_Exercise prompt_
Starting at the line with "Screen dimensions: 1288x587", retype every remaining line of the records exactly. Do not include pictures.

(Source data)
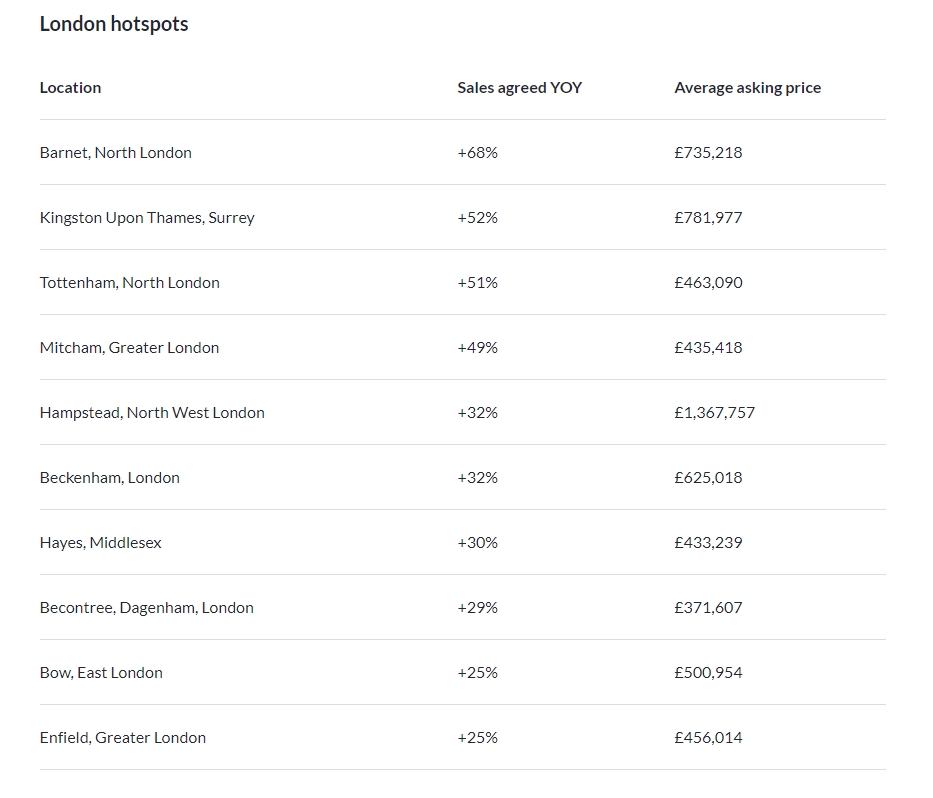Image resolution: width=933 pixels, height=798 pixels.
Task: Click Enfield, Greater London row label
Action: click(123, 737)
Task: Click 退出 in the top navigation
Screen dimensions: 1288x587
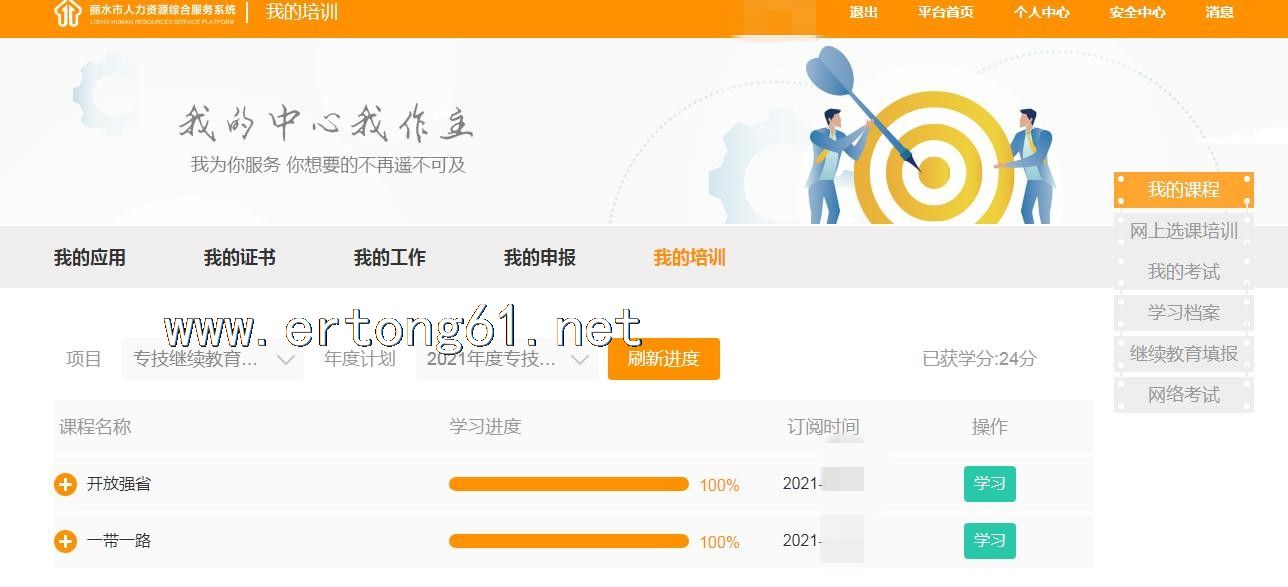Action: (863, 13)

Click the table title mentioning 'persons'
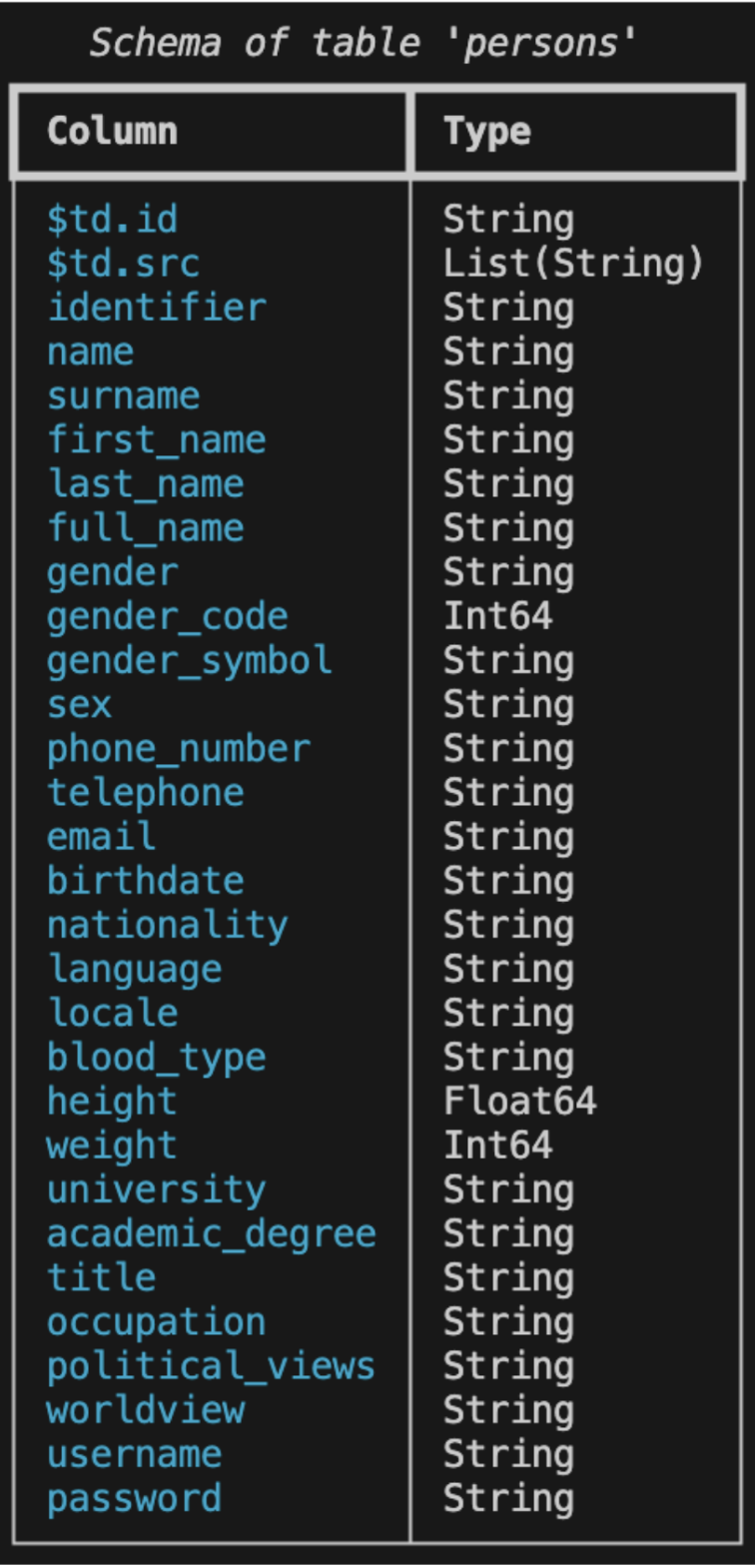[x=364, y=43]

_Response to this exercise_
Screen dimensions: 1288x587
Action: (863, 13)

Click the table title mentioning 'persons'
[x=364, y=43]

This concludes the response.